Last year marked a grim milestone — civilian casualties from suicide attacks and complex attacks (a term used by the UN for mass-casualty assaults not involving suicide bombers) reached record levels. In 2017, female deaths increased by 5 percent. If there’s any good news here, it is that civilian casualties overall fell 9 percent from 2016.
Many of these civilian casualties occur outside cities, in rural areas where fighting is most intense. And yet, urban casualties could increase too. Daesh, for example, has established a presence in Kabul — setting the stage for new campaigns of terror.
One of the forgotten consequences of these civilian travails is a devastating refugee crisis. For decades, most Afghans fleeing their country went to neighboring Iran and Pakistan, which together host the majority of Afghan refugees. However, in recent years, authorities have vowed to send many back to Afghanistan. Thousands have already returned, with the youngest ones entering a country completely foreign to them and not ready to receive them. One major processing center for them is a UN-run facility in Jalalabad — the capital of Nangarhar province — which happens to be the main bastion of Daesh.
The fact that Afghan refugees are increasingly unwelcome in Iran and Pakistan helps to explain why tens of thousands leaving Afghanistan have started seeking refuge in Europe. In 2016, more Afghans than any other nationality except Syrians entered Europe via Greece. In 2017, it was the third most represented nationality. Unfortunately, many of these Afghans have been turned away because European officials say they, unlike Syrian refugees, are not fleeing civil war.
In effect, an intensifying war is prompting many Afghans to flee — but they are no longer welcome where they used to go, and they struggle to find safe spaces elsewhere.
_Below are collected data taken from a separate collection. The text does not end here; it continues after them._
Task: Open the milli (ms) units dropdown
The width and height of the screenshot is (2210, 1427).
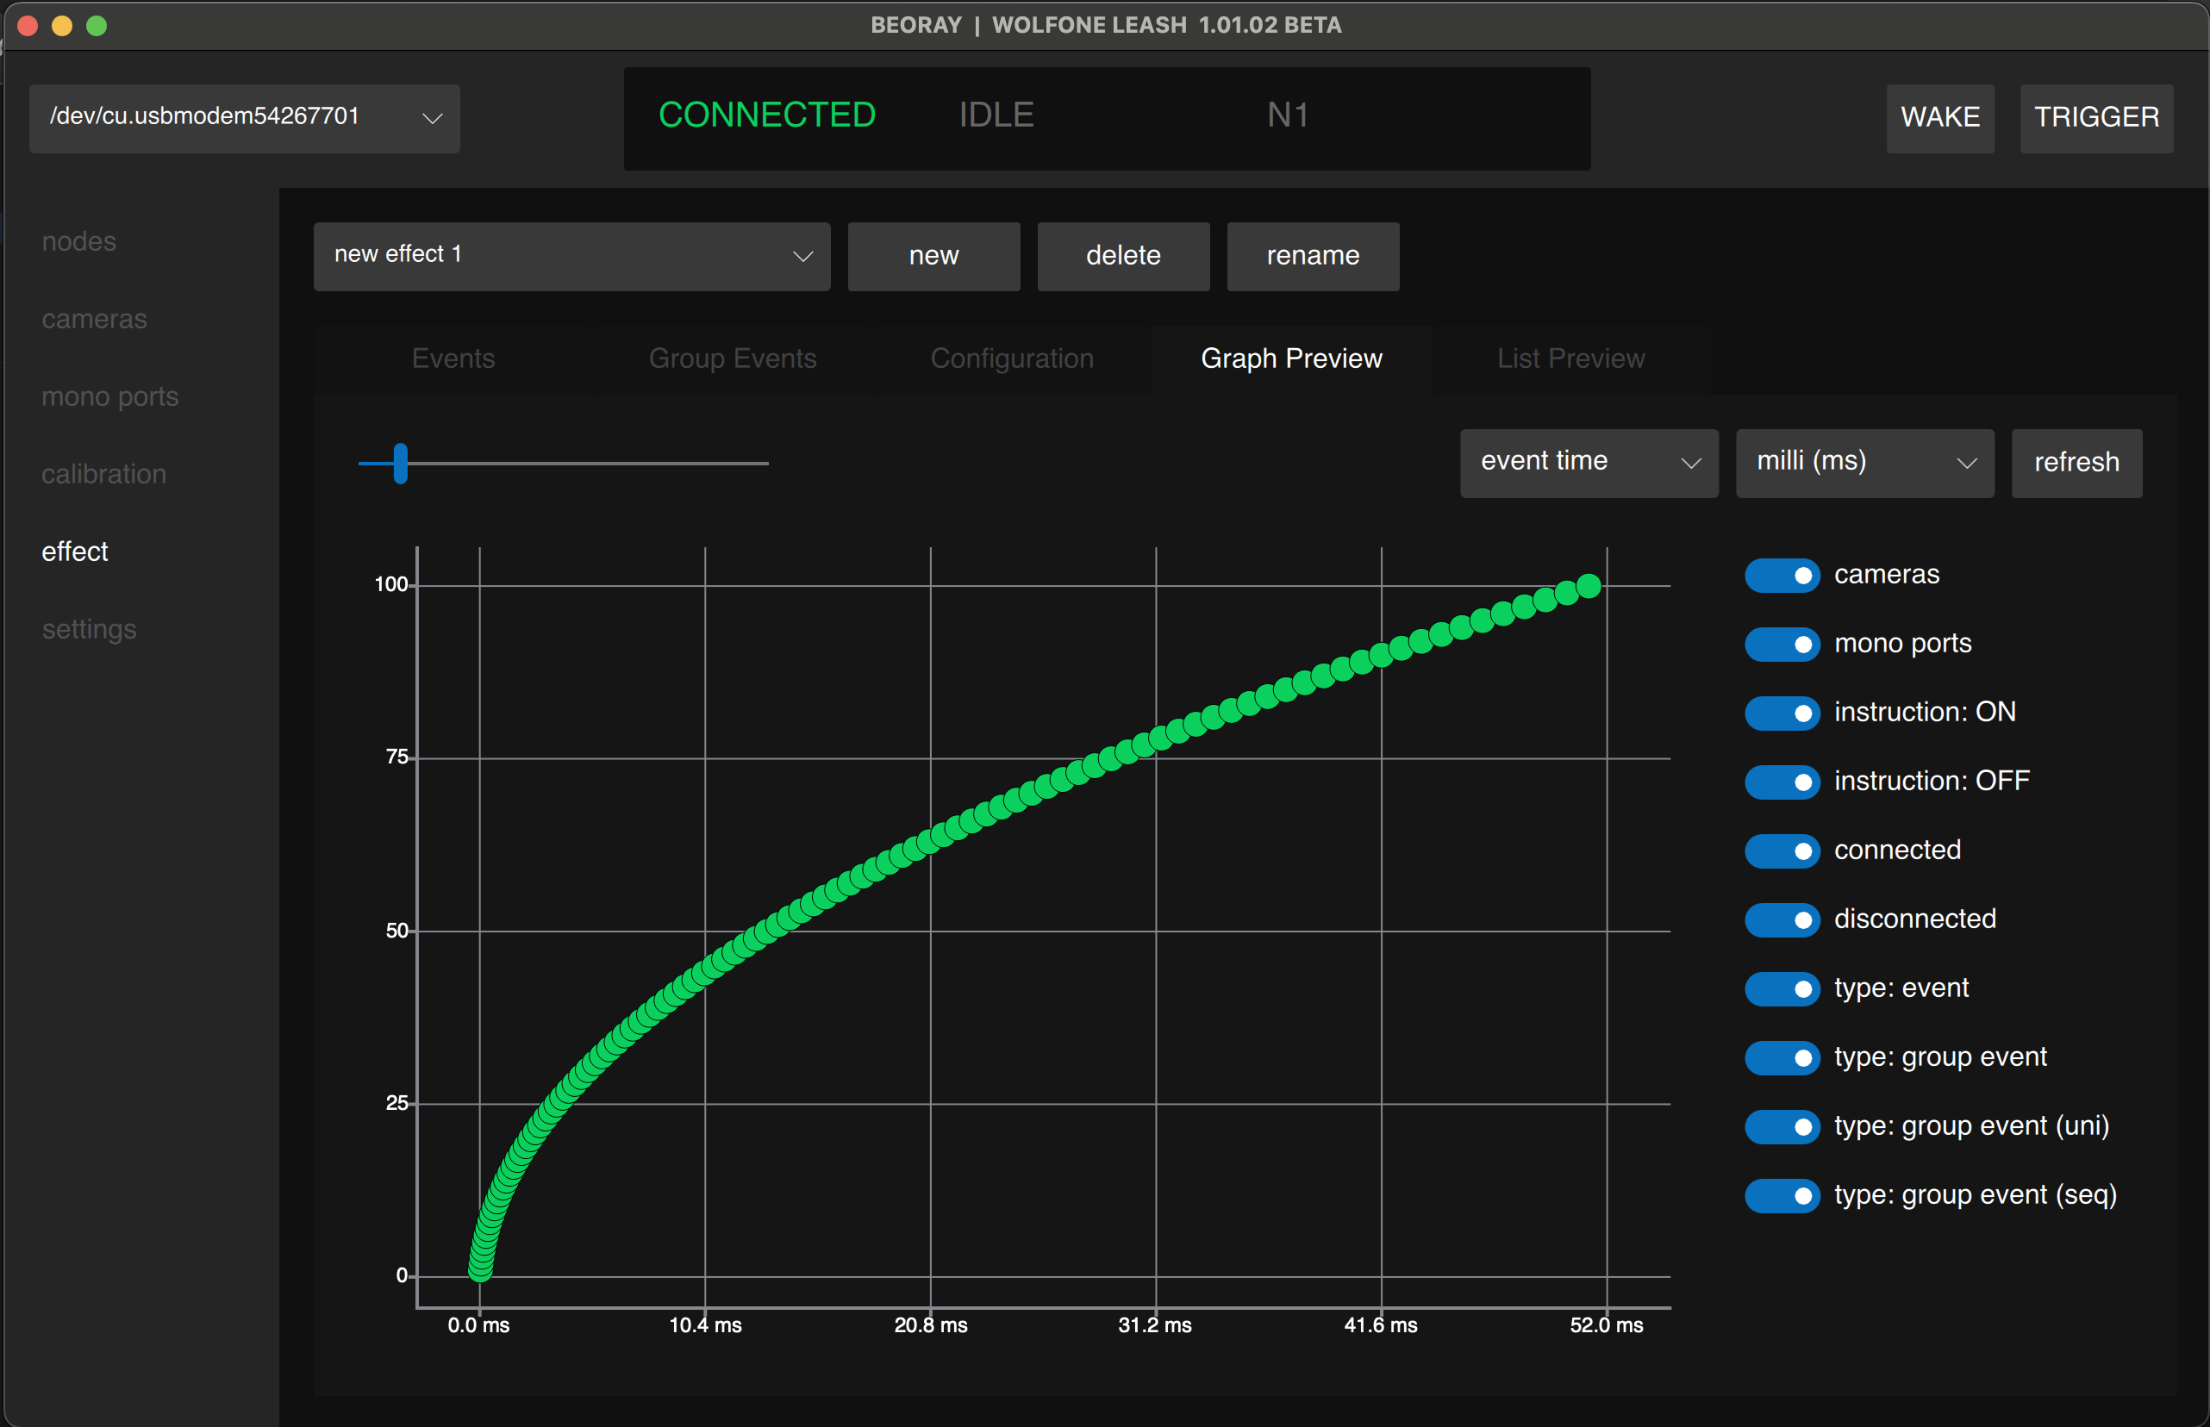Action: (x=1863, y=462)
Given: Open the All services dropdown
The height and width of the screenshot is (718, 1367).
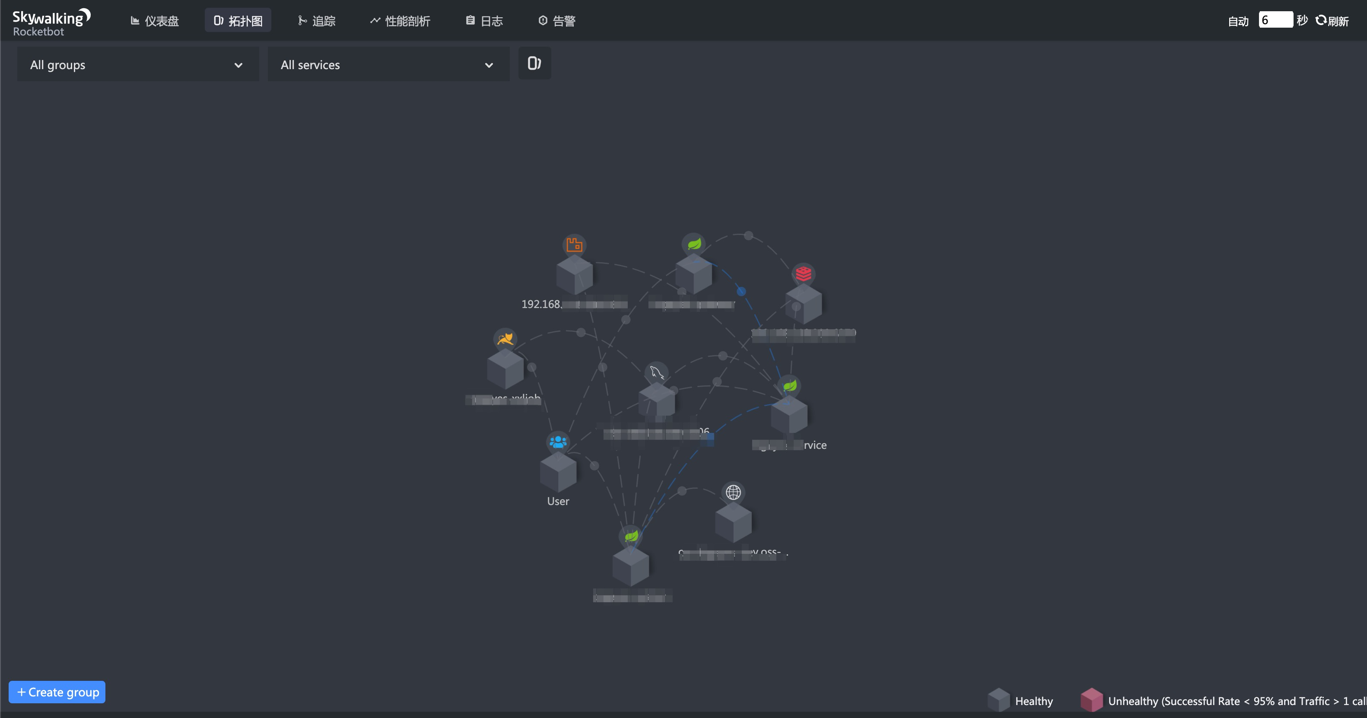Looking at the screenshot, I should tap(388, 65).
Meanwhile, those who had fled long ago are being forced to return at the worst possible time. Afghans can’t catch a break at home or abroad.
As if this weren’t enough, the new US strategy in Afghanistan portends even more hardship for Afghans. The policy’s main objective is to ramp up the fight on the battlefield and put enough pressure on the Taliban to compel it to agree to talks to end the war. More intense battlefield operations may mean more Taliban deaths, but they also greatly heighten the possibility of more civilian casualties (not to mention more casualties among Afghan and American troops).
It is easy to understand why. More intense warfare means more weaponry and violence on the ground — and in the sky. Ominously, in 2017, civilian casualties from American and Afghan airstrikes increased by 7 percent from 2016. Imagine how much that figure could increase in 2018, when there will have been a full year of the new stepped-up war strategy.
Of course, this is only part of the story. “The figures alone cannot capture the appalling human suffering inflicted on ordinary people, especially women and children,” noted Tadamichi Yamamoto, the UN Special Representative for Afghanistan, in February.
Indeed, this human suffering is hard to put into words in the case of Afghanistan, but also of Syria, Yemen, and so many other places buffeted by war. These are conflicts that civilians do not want, but must suffer through nonetheless. Tragically too often, they must pay the ultimate price.